Exactly the lines from the one with "How do I perform: Open Microsoft" to the end of the listing must be repeated, both ends included, with nothing added.

[Start of Attachment]

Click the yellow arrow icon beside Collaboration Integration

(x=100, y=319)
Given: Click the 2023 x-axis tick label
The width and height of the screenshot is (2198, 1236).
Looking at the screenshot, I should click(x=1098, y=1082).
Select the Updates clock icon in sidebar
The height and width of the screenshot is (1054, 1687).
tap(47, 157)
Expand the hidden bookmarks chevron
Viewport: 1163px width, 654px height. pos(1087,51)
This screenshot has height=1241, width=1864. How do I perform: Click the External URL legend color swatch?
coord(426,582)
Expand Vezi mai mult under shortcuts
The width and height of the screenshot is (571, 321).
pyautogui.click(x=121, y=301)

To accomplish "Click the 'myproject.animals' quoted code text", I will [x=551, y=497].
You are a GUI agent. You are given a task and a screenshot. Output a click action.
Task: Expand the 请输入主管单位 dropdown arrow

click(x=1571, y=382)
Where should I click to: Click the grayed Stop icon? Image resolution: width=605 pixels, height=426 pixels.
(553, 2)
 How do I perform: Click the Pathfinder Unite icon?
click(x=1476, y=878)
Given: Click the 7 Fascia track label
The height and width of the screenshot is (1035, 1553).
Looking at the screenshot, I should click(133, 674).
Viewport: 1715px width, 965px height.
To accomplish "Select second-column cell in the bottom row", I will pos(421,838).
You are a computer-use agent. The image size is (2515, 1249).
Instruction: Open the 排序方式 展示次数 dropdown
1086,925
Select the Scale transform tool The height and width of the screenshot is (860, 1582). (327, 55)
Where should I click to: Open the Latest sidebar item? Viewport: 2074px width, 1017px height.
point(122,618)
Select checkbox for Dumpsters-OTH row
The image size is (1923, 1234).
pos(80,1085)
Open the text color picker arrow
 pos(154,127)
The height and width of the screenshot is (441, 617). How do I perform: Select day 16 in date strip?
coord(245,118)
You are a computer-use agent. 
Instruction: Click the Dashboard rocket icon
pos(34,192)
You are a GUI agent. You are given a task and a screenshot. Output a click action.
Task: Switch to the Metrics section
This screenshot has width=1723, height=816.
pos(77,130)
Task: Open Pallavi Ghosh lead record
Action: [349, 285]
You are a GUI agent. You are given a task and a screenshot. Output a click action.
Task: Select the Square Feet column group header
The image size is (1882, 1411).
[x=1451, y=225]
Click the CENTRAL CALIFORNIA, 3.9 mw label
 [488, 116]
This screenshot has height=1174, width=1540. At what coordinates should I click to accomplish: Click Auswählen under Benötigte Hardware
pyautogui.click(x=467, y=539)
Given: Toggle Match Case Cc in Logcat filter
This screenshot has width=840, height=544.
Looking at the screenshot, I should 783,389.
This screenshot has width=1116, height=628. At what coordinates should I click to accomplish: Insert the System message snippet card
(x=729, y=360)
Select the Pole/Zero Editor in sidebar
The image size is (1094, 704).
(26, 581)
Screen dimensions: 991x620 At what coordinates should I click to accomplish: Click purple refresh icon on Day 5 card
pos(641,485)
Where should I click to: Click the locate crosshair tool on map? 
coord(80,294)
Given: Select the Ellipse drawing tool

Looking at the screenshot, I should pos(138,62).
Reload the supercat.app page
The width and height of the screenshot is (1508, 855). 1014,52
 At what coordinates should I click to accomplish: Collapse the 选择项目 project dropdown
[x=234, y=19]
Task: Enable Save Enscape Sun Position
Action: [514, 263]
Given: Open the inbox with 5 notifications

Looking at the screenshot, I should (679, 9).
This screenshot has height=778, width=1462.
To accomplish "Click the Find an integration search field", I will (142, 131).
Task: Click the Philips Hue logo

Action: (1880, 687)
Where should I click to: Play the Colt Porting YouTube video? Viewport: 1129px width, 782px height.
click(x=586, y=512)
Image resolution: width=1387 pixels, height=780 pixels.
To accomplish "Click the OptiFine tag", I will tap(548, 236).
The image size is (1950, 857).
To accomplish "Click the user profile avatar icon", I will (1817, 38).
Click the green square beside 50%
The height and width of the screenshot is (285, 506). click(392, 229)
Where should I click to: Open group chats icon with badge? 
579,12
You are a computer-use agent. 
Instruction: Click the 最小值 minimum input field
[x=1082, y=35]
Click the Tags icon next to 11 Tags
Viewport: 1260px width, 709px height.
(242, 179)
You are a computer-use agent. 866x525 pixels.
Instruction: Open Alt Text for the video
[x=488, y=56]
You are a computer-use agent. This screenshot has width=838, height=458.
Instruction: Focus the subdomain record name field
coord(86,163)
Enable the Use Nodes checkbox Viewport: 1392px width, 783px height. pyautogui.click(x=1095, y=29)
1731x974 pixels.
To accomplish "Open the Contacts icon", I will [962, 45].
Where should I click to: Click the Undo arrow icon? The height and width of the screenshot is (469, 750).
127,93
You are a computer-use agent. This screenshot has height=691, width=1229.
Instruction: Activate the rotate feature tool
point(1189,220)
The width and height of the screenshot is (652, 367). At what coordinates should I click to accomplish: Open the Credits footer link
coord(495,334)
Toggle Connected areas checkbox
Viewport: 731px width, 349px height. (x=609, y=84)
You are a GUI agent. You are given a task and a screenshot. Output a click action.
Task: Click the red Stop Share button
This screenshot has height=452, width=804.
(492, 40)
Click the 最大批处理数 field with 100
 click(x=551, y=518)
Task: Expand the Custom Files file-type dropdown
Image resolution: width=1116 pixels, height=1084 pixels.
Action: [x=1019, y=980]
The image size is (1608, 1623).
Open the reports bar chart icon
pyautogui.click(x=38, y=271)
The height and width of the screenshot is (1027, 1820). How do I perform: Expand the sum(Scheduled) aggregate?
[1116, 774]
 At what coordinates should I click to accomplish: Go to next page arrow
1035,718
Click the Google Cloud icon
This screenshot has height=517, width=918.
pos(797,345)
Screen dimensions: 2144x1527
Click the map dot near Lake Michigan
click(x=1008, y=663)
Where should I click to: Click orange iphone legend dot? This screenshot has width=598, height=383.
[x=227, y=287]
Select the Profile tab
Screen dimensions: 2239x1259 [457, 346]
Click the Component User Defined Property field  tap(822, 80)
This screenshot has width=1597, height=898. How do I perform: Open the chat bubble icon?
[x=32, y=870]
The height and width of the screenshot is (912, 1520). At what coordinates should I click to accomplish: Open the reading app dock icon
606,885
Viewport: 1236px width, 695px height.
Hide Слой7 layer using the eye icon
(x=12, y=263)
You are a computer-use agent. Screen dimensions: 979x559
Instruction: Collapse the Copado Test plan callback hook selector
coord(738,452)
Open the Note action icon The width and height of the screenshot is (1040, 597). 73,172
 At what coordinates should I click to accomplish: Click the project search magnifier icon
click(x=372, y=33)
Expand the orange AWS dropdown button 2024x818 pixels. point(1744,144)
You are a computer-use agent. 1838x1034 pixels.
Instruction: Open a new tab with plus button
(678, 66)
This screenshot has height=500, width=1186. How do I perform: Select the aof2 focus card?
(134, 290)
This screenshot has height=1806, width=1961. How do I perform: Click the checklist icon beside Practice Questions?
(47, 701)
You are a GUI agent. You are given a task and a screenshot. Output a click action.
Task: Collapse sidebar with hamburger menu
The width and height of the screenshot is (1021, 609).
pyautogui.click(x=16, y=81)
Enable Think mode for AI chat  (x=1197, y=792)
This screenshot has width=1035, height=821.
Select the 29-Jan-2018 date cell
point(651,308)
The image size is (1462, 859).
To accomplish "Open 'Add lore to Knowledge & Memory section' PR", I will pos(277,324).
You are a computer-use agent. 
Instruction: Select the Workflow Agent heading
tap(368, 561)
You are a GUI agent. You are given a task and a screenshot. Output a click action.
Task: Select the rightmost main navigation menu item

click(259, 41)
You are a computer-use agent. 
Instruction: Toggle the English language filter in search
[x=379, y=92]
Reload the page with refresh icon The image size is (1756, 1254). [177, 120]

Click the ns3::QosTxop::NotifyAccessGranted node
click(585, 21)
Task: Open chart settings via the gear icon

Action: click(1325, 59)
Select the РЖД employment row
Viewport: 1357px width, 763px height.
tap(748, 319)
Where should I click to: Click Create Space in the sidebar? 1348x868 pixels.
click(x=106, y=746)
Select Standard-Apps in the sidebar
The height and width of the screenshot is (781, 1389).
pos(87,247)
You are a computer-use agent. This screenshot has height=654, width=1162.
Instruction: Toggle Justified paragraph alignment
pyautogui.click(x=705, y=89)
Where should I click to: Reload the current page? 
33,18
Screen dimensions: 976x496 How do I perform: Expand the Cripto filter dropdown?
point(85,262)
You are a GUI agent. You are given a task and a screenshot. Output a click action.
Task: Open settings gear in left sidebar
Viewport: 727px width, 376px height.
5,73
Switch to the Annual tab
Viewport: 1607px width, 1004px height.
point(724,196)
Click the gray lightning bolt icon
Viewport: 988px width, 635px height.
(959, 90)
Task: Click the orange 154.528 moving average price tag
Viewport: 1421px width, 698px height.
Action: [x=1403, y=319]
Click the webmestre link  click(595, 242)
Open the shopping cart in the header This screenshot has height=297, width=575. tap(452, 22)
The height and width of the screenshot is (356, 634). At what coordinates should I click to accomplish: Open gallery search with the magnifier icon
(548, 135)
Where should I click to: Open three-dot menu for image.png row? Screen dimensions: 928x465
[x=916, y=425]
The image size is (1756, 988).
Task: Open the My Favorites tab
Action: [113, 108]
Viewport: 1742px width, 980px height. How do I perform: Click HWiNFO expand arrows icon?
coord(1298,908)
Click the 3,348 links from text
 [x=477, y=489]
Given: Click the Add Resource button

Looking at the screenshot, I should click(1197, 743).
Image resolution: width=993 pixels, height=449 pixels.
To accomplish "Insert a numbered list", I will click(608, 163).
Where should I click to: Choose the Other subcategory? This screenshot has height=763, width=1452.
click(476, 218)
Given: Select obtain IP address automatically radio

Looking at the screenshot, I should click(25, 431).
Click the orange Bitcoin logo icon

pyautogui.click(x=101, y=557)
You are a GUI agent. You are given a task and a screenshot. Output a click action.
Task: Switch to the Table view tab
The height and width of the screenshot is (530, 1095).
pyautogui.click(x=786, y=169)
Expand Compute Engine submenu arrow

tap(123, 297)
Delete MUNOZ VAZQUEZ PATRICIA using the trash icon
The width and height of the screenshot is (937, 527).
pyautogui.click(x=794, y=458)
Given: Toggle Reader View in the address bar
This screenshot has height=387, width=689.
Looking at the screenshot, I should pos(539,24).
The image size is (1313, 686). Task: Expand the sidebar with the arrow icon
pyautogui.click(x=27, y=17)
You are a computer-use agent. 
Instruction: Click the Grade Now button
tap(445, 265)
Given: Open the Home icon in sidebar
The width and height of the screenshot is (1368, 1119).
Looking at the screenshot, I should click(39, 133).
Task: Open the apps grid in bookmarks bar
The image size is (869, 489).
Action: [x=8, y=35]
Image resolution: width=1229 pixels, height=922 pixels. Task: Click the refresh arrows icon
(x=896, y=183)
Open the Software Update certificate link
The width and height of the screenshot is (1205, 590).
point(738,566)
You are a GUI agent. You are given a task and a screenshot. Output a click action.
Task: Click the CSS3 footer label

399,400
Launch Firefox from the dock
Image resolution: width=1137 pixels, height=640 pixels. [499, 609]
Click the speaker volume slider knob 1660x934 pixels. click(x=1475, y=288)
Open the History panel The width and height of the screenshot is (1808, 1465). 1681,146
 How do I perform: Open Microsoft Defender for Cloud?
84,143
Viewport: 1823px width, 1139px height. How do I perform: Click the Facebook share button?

[End of Attachment]

**Exercise output:**
 How do I perform: Open Microsoft Defender for Cloud?
84,143
Viewport: 1823px width, 1139px height. How do I perform: Click the Facebook share button?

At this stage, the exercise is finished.